You'll also eventually want to learn MySQL (or a similar SQL variant), but that can probably wait, since you can do lots of interesting things without tackling database stuff.
Above all, be patient and persistent, and make use of every resource at your disposal: books, Google, Stack Overflow, and cheat sheets.
Ruby all the way. It's exactly what you need if you're interested in web dev and completely starting from scratch programming-wise. From the basics of Ruby it's pretty easy to get into Rails, which is a very beginner-friendly web framework.
Many great books on Amazon (look for the highest rated of course) on both Ruby and Rails.
Great starting point for links:
http://www.ruby-lang.org/en/documentation/
As well check out Learn to Program
Now get learnin'.
Google App Engine offers free hosting for applications that do not exceed the specified limits. The server-side language is Python, the client-side language is JavaScript inside Django templates. Everything has worked nicely for me in Ubuntu 8.10.
GREAT Question,
a couple of years ago I was in the same place -
What HONESTLY Helped me was using Dreamweaver, I set it in split mode and started watching the code
I used this and started delving into the PHP Application world and could see what was going on (sort of)
I know you can use dreamweaver with wine on the linux, and it can help you do a TON
granted if you continue it has the potential to limit you to the dreamweaver world... but can help you learn and create at the same time
(I build full php apps from scratch now with a notepad... but I started with DW)
The question I'd have is what kind of scale on web programming are you wanting to do? If it is small stuff then the LAMP stack would be my suggestion while if you want to get more into 3-tier architecture then Java or ASP.Net may be worth getting into for middleware or business logic code.
With the exception of the reference to the LAMP stack above, there has been no Perl recommendations. I like Perl as it is easy enough to build a fairly full featured web application (using CGI, or mod_perl).

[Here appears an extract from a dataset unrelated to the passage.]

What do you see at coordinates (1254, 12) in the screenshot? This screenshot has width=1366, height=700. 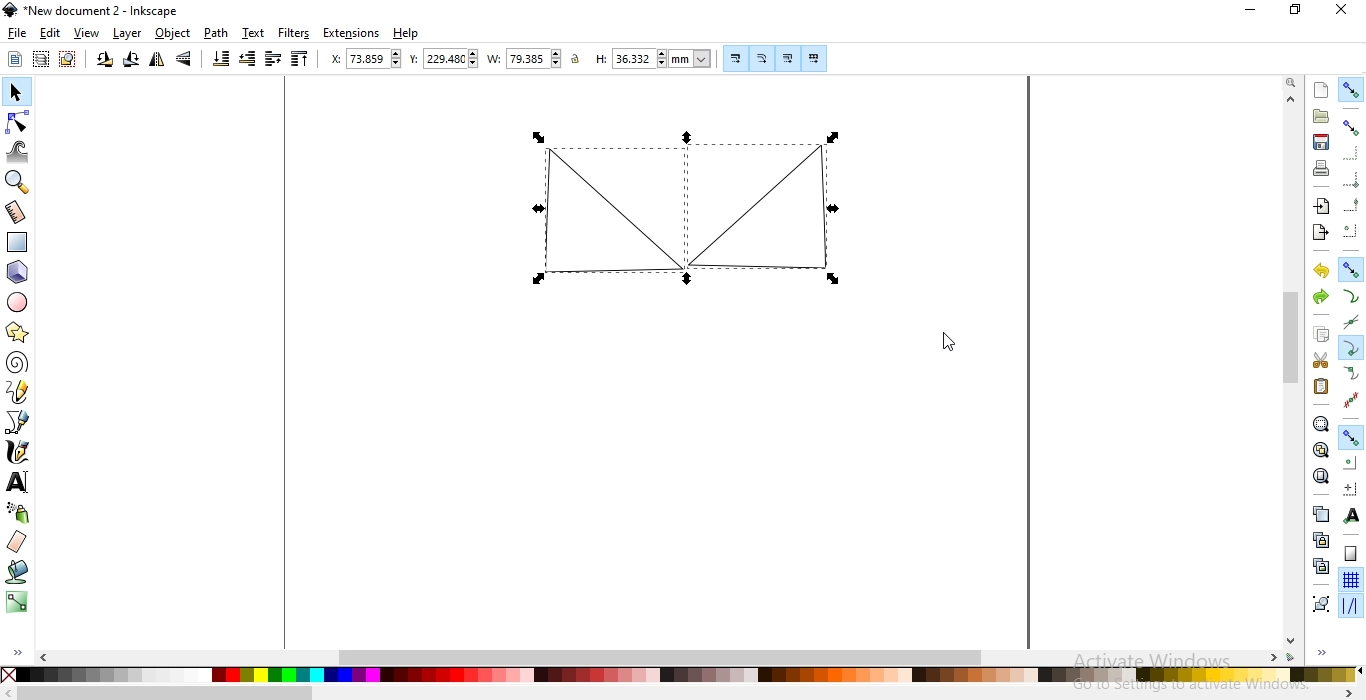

Of course, you are going to have to learn HTML/CSS if you are going to do anything on the web. I feel Perl is a good choice for web development as it is fairly robust and full featured with all of the modules available on CPAN. Combine with an application framework like CGI::Application or Catalyst and you can build sophisticated web apps in a short amount of time. Also, using a tool like XAMPP can help as you won't have to worry about web server or database cofigurations to get started.